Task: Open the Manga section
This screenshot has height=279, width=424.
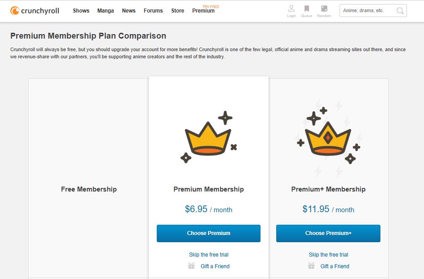Action: pyautogui.click(x=105, y=11)
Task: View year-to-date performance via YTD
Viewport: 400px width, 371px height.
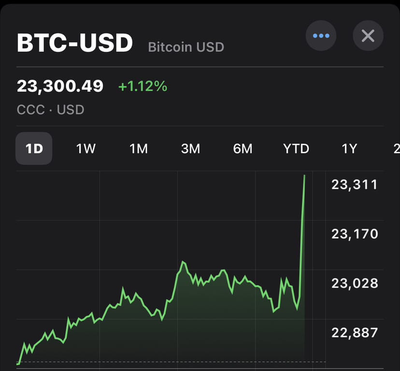Action: (296, 149)
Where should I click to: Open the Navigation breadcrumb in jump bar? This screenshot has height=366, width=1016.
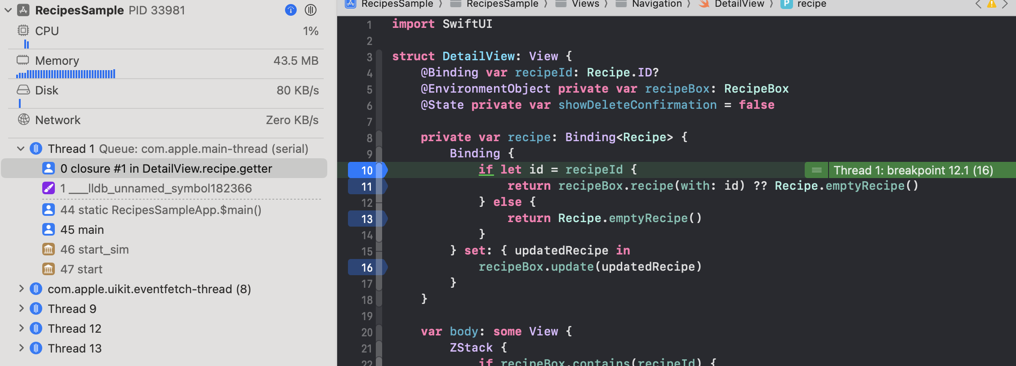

TASK DESCRIPTION>
Please give the data above again in exact form and omit every picture.

ANSWER TO THIS PROBLEM>
Task: Open the Manga section
This screenshot has height=279, width=424.
Action: pyautogui.click(x=105, y=11)
Task: View year-to-date performance via YTD
Viewport: 400px width, 371px height.
Action: (296, 149)
Where should I click to: Open the Navigation breadcrumb in jump bar? This screenshot has height=366, width=1016.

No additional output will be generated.